The researchers created a benchmark called TheMCPCompany, which includes over 18,000 tools based on real-world service APIs. They also created 'ground truth' – essentially, the perfect tool choices for specific tasks – to see how well LLMs could perform if they always had the right tool. They then tested different LLMs, including GPT-5, to see how well they could *find* the right tools themselves. They compared the performance of models using tool retrieval to those using web browsers.
Why it matters?
This work shows that while the most advanced LLMs like GPT-5 are getting good at finding the right tools in simpler situations, they still struggle with complex environments that have many tools.

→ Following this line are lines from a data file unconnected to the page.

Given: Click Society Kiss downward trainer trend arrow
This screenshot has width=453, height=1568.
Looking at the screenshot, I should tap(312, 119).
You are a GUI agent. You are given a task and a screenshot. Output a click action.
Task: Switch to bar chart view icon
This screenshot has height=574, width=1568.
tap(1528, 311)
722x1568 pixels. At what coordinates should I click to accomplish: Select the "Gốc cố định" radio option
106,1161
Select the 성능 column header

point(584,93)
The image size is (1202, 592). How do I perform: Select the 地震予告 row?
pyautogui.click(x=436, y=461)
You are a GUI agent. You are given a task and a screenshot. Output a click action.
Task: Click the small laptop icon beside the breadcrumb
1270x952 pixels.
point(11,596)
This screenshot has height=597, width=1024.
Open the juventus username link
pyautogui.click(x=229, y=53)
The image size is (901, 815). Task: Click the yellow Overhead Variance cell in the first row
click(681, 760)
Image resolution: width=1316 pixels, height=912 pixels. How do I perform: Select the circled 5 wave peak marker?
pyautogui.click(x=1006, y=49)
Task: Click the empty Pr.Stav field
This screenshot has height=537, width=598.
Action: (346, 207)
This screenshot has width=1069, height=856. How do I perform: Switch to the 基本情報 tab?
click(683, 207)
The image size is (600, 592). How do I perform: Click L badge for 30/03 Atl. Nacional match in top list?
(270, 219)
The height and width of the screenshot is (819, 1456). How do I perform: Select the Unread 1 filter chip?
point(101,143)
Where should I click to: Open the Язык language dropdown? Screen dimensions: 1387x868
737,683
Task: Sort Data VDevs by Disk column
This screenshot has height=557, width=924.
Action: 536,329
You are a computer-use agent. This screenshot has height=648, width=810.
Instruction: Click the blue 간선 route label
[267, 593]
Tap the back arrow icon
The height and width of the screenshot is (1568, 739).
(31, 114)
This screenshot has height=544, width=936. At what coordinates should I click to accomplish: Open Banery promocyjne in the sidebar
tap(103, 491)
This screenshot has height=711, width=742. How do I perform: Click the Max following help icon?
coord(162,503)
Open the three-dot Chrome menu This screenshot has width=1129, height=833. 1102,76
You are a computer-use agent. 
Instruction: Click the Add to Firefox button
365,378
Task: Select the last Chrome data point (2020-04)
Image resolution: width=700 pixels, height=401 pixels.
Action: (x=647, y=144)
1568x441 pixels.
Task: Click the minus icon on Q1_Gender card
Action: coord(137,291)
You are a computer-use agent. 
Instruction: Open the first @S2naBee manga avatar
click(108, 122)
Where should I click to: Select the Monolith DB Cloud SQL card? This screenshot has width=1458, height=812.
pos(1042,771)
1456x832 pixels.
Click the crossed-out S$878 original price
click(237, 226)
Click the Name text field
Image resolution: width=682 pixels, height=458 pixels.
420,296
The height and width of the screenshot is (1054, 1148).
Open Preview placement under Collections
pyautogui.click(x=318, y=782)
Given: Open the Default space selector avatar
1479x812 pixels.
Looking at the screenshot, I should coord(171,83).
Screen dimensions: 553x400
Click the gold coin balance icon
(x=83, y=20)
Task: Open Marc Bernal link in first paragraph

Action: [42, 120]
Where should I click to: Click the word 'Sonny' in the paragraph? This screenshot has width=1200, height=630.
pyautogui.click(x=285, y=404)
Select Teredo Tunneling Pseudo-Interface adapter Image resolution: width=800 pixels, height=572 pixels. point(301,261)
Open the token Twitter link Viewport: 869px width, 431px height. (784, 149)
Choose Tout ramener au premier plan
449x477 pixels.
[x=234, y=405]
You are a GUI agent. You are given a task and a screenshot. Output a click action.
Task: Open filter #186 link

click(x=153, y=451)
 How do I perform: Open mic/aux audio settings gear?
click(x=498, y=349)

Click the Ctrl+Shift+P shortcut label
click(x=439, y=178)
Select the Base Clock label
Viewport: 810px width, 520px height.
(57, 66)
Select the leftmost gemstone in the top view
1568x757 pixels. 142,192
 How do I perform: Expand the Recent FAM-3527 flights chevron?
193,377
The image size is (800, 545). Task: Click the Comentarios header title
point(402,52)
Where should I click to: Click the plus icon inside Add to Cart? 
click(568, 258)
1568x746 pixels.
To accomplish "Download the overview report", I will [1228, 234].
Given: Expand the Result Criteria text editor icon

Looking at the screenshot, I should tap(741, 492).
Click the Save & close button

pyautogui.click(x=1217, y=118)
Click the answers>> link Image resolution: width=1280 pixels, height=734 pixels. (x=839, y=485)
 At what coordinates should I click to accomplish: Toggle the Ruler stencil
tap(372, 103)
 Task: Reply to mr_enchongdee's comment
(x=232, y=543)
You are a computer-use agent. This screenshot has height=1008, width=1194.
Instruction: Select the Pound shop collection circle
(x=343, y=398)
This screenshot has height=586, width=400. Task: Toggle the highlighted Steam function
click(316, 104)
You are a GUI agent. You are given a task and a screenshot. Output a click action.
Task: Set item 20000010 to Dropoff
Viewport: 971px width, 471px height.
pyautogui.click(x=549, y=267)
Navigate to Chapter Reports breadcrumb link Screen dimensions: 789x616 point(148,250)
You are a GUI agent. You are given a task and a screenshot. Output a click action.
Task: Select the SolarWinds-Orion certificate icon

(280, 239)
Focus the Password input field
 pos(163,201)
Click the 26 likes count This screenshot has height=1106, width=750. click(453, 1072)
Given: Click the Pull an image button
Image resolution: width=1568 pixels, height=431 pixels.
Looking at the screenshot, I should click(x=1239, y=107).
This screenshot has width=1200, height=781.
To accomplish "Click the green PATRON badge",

It highlights that building systems that can effectively use a large number of specialized tools requires improvements in both the LLM’s reasoning abilities and its ability to search for and select the correct tools.
Abstract
Since the introduction of the Model Context Protocol (MCP), the number of available tools for Large Language Models (LLMs) has increased significantly. These task-specific tool sets offer an alternative to general-purpose tools such as web browsers, while being easier to develop and maintain than GUIs. However, current general-purpose agents predominantly rely on web browsers for interacting with the environment. Here, we introduce TheMCPCompany, a benchmark for evaluating tool-calling agents on tasks that involve interacting with various real-world services. We use the REST APIs of these services to create MCP servers, which include over 18,000 tools. We also provide manually annotated ground-truth tools for each task. In our experiments, we use the ground truth tools to show the potential of tool-calling agents for both improving performance and reducing costs assuming perfect tool retrieval. Next, we explore agent performance using tool retrieval to study the real-world practicality of tool-based agents. While all models with tool retrieval perform similarly or better than browser-based agents, smaller models cannot take full advantage of the available tools through retrieval. On the other hand, GPT-5's performance with tool retrieval is very close to its performance with ground-truth tools. Overall, our work shows that the most advanced reasoning models are effective at discovering tools in simpler environments, but seriously struggle with navigating complex enterprise environments. TheMCPCompany reveals that navigating tens of thousands of tools and combining them in non-trivial ways to solve complex problems is still a challenging task for current models and requires both better reasoning and better retrieval models.